I quite surprised myself this morning. I vented about five decades of aggregate seething frustration. This unusually prolonged bottleneck of dissatisfaction was quirky for another reason – it was directed at my mother. This may at least explain my prior disinclination. There are after all not many who take particular delight in what is normally considered egregious conduct toward one’s mother (and I imagine less so when she is too old and frail to make it really count). I can however tell you that for me the deferred experience was nonetheless relieving and inspirational.
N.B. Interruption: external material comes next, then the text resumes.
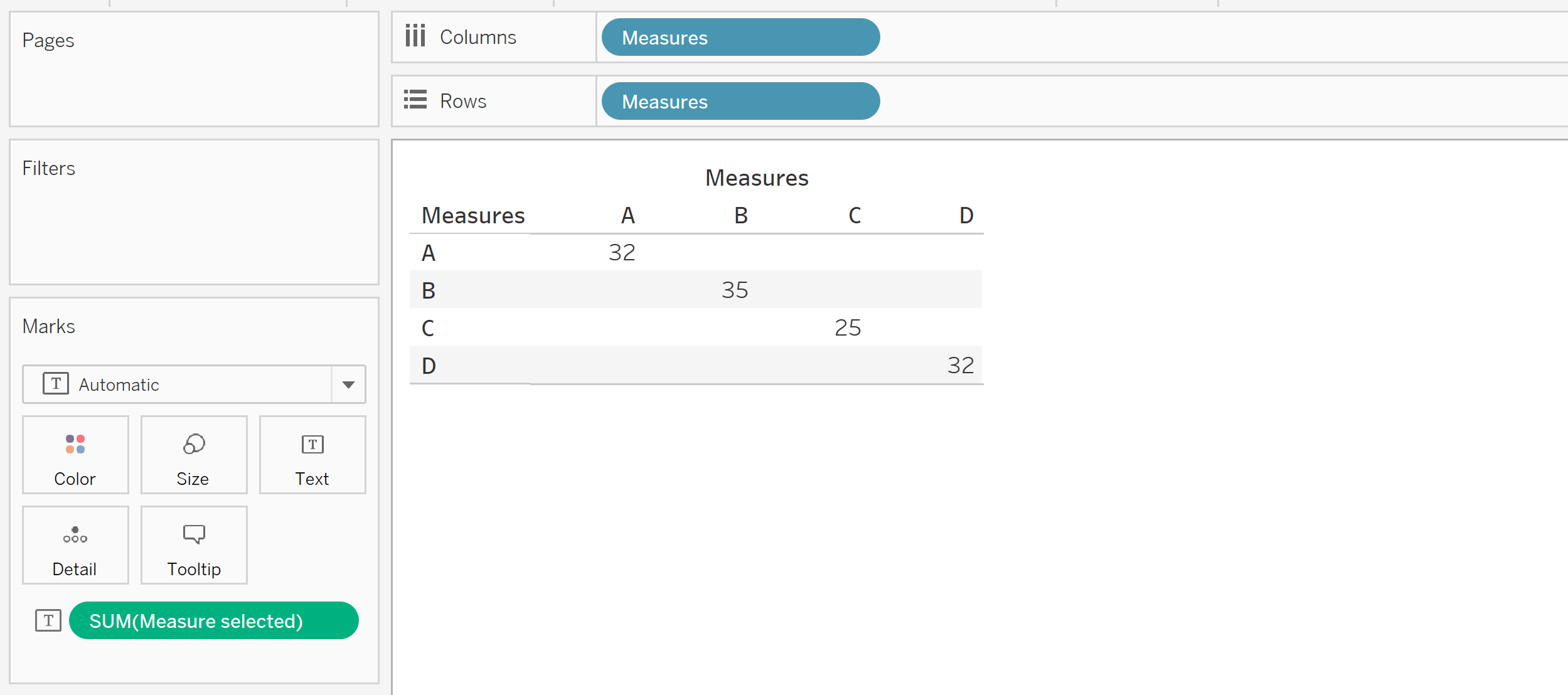Image resolution: width=1568 pixels, height=695 pixels.
Task: Click the Detail marks card icon
Action: coord(75,534)
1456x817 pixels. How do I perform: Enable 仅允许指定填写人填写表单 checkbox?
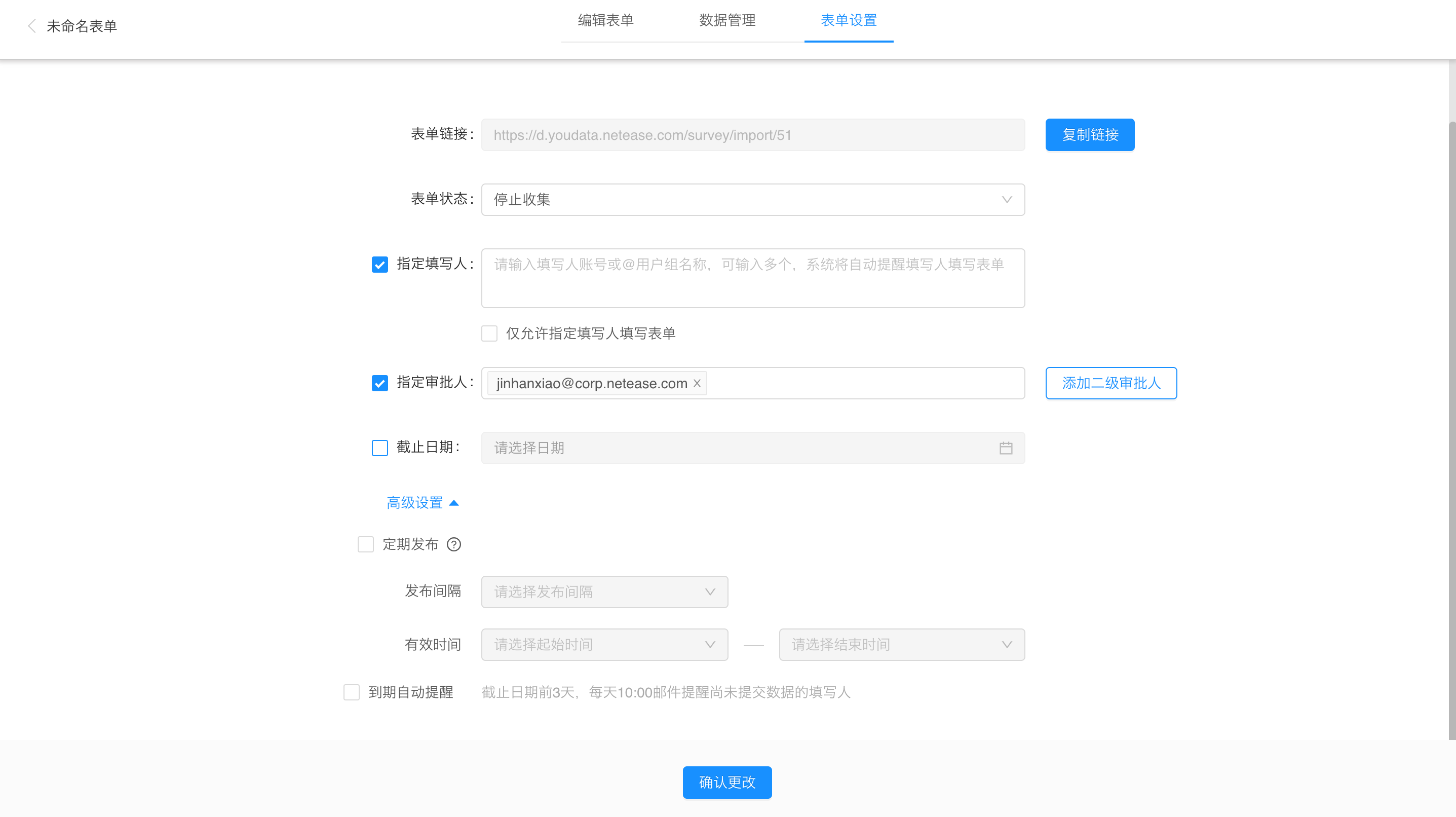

Considering that my elderly mother may not recollect my muffled explosion and temporary lapse into the vernacular, it may be a stretch to characterize this dubious victory as an accomplishment. Yet as with any uninhibited complaint the measure of utility is not its effect upon others but rather upon oneself. All my life I have harboured what I consider to be a typical reluctance to contradict one’s parents. This doesn’t of course mean I never had the desire to do so; in fact I frequently felt the desire to do so. Unfortunately for me it was only when I was stamping outside the door or speeding away in my car that I allowed myself the liberty of calling them down or banging on the steering wheel, by which time the effect was all but lost. The only residue of such behaviour which I mistakenly preserved was the hope that the so-called offending parent would subsequently apologize for what I thought to be annoying. This never happened. My tantrum and anxiety were entirely unrequited! Today however I took no such chances nor presumed such refinement. I enunciated my undisguised sentiments. And in the bluntest of terms. There could have been no misunderstanding whatsoever about what I meant, no taradiddle, no misconstruction. The powers of self-government had decidedly recessed!
Yet as I say the elucidation turned out to be more for my benefit than anything else. Almost within moments of this ventilation my mother and I were to all intents and purposes conducting an agreeable conversation which – happily for me anyway – now revolved around what I had hoped for in the beginning. I suspect this laughable result is not unusual, that it wouldn’t be the first time a child effectively wasted his or her breath on what turns out to be undetected and unexpressed vindictive. Yet for me the liberty to have done so placates my erstwhile haunting discontentment. As my father is now dead I lost the opportunity to do so with him (though I admit I was very close when he was virtually on his death bed but such is the potency of restraint). Perhaps today’s adventure was a double-whammy for that reason alone! One wouldn’t want to make the same mistake twice. It does after all require a certain stimulus and the confluence of propitious circumstances.